---------- RECORDS FOR THIS TASK ----------
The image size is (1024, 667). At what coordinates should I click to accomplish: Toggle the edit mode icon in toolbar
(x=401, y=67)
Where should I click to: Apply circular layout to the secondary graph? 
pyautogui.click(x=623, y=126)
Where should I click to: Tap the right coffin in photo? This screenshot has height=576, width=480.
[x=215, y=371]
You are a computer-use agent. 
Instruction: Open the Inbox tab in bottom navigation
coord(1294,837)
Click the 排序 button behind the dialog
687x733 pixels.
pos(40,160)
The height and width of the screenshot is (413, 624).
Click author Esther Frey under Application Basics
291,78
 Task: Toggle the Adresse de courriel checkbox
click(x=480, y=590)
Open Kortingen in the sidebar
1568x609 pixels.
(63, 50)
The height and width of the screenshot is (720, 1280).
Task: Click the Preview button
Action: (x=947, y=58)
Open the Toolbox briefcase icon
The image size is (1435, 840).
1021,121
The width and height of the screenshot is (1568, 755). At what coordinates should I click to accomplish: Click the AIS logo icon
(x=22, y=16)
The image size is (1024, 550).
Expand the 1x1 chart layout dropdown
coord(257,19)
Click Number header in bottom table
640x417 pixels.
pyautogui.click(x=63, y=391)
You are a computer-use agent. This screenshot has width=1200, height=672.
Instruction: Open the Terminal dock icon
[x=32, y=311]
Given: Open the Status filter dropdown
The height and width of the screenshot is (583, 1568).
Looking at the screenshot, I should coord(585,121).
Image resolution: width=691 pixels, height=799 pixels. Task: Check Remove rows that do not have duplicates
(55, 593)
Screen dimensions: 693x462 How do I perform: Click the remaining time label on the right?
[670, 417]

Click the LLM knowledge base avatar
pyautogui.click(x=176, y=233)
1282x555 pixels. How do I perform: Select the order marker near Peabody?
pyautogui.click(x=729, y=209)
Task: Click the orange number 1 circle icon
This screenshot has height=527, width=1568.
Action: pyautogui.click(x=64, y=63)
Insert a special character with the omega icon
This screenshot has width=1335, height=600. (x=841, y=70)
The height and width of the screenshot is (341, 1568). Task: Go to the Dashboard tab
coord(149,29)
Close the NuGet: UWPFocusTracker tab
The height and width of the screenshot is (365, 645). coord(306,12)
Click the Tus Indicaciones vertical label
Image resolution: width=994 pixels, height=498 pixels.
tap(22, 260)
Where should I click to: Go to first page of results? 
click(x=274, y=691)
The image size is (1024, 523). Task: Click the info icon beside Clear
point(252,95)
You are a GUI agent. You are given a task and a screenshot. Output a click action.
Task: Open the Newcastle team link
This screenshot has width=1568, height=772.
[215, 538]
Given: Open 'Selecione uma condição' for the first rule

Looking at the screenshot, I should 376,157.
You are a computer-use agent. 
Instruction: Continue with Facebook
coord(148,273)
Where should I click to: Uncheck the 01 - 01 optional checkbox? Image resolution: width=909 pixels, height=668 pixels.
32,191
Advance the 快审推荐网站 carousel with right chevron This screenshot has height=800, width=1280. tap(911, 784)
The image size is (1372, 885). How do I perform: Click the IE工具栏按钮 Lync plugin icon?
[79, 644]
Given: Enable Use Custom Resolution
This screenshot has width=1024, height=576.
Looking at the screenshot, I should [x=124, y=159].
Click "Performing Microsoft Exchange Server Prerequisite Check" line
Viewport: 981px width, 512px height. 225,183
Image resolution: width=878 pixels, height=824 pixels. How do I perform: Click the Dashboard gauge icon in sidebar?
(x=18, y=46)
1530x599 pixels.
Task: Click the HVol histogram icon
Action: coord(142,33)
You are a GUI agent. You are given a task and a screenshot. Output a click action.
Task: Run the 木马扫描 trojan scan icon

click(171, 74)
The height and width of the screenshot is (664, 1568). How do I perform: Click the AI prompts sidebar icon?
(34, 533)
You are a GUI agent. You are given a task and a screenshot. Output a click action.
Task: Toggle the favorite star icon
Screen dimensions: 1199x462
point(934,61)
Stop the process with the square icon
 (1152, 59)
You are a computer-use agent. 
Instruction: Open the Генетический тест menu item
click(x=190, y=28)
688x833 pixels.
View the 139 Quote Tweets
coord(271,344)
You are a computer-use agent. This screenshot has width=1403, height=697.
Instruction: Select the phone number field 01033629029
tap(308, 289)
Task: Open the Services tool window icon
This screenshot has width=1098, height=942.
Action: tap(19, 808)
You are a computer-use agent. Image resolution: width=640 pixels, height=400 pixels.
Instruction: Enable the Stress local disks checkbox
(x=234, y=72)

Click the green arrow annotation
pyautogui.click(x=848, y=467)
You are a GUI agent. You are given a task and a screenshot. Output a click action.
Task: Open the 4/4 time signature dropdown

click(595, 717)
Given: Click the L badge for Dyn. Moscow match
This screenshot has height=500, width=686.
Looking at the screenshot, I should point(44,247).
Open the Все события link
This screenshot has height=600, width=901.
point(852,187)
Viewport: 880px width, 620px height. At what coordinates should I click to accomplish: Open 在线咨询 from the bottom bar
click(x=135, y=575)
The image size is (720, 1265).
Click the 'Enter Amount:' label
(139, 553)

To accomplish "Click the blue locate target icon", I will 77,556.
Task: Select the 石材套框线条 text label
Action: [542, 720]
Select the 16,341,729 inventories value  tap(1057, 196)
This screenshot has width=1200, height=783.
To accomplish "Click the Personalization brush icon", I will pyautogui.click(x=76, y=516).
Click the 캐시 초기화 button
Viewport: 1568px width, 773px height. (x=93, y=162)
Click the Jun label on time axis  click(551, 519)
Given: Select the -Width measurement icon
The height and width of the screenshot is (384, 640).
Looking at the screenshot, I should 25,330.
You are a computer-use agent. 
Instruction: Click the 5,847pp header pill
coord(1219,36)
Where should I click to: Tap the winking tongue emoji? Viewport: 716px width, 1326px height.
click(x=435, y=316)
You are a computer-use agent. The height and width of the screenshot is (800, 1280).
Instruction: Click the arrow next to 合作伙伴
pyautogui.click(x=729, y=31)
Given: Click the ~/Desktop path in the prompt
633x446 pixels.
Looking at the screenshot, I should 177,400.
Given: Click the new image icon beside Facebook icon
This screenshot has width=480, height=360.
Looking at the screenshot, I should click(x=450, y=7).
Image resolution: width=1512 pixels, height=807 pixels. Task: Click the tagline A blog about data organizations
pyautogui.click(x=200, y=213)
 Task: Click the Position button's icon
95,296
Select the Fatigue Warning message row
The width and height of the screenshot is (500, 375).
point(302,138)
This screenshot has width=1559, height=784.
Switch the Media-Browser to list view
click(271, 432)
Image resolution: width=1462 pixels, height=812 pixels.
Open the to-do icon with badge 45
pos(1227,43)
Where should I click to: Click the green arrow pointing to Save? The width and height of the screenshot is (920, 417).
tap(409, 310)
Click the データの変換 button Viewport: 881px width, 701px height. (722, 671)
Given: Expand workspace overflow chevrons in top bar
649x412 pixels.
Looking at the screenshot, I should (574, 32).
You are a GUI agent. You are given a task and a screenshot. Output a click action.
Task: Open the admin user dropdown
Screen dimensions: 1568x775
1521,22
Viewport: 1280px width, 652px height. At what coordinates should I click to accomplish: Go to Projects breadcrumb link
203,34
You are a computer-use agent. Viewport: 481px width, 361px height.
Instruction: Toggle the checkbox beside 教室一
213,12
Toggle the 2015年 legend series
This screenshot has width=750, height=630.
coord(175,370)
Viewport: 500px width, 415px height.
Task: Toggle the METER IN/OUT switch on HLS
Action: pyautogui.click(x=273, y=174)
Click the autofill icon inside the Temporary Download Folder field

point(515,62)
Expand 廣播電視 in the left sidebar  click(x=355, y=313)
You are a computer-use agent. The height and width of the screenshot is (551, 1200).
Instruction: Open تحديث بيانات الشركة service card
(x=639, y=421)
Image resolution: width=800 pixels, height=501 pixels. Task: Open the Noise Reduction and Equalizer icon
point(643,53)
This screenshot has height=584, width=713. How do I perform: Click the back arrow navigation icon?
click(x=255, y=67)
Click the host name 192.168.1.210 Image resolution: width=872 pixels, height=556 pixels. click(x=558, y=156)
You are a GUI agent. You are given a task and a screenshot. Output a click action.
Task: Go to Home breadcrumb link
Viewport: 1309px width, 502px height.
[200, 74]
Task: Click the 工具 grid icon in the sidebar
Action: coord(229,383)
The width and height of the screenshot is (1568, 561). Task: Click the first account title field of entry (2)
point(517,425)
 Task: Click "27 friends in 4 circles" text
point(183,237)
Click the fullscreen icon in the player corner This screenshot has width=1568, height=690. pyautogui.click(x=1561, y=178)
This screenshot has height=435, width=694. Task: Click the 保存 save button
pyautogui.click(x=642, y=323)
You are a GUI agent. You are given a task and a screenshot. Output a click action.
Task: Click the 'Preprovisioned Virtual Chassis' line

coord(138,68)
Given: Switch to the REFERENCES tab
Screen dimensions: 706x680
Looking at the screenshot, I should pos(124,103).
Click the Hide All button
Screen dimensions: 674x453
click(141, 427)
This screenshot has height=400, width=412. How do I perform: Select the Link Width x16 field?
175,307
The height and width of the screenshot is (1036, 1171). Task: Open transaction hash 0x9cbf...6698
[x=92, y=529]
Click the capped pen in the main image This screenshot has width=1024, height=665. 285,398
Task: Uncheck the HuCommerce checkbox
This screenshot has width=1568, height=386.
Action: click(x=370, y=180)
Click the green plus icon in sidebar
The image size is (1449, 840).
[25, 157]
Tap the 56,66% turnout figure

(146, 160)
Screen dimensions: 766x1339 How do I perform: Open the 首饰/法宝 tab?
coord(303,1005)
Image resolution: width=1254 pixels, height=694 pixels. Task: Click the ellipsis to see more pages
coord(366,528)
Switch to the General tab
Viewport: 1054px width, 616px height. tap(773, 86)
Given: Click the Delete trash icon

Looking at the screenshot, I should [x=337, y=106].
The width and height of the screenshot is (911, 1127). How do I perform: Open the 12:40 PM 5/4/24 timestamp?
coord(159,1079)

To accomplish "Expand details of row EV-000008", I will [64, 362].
----------
• TRY IT: Look through the entries for lines containing the word "computer" and return each one.

• SOLUTION FOR THIS PROBLEM:
You are a computer-use agent. 
You are a computer-use agent. This screenshot has width=1200, height=672.
You are a computer-use agent. 
You are a computer-use agent. 
You are a computer-use agent. This screenshot has width=1403, height=697.
You are a computer-use agent. Image resolution: width=640 pixels, height=400 pixels.
You are a computer-use agent. 
You are a computer-use agent. The height and width of the screenshot is (800, 1280).
You are a computer-use agent. Viewport: 481px width, 361px height.
You are a computer-use agent. The height and width of the screenshot is (551, 1200).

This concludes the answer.